OECD report a detailed analysis of this expressed the opposite view, demonstrates the economic growth in Asia is an opportunity for the region, and only one of the few South American countries face a bitter trade of China and India competition. For most South American countries, the scale of foreign trade cannot be compare with China and India. Only Mexico and China exports manufactured goods in the U.S. market (Mexico's main export market) compete. In addition, 19 countries in the region of 11 specialized products export base. The region will increasingly rely on economic growth in Asian markets is expected to continue.

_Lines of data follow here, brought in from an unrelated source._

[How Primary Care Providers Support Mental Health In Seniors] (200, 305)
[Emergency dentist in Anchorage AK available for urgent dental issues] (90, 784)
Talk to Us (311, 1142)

China and India had similar development strategies prior to their breaking out of their deliberate insulation from the world economy and the ushering in of market-oriented economic reforms and liberalization. China began reforming its closed, centrally planned, non-market economy in 1978. India always had a large private sector and functioning markets, which were subject to rigid state controls until the hesitant and piecemeal reforms of the 1980s. These became systemic and far broader after India experienced a severe macroeconomic crisis in 1991. The political environments under which reforms were initiated and implemented in the two countries and their consequences were very different (Perlez, 2003, 90-110).
Discussion
The author believes that the Indian economy there are some important features, which to some extent determines the rise of the Indian economy will be a relatively long process. India's economic rise will have some impact the world economy, China's economic development will also have some impact; and with the accelerated economic development of India, the impact of China's economic development will be strengthened; in economic development in China some opportunities, but also the formation of a challenge to China's economic development.
Factors Influencing India's Economy
The economist stepped in at that time, as India's Finance Minister, from the reform of the official opening tour of India, after independence in India to promote free market policies and the implementation of the first people. Singh in the face of strong resistance to the implementation of firm privatization, deregulation, tariff reduction, the introduction of foreign direct investment, opening up the domestic stock market and to the Indian rupee achieved in the current account convertibility. The conventional market-oriented economic policy was not only in India out of deep financial crisis, and created ...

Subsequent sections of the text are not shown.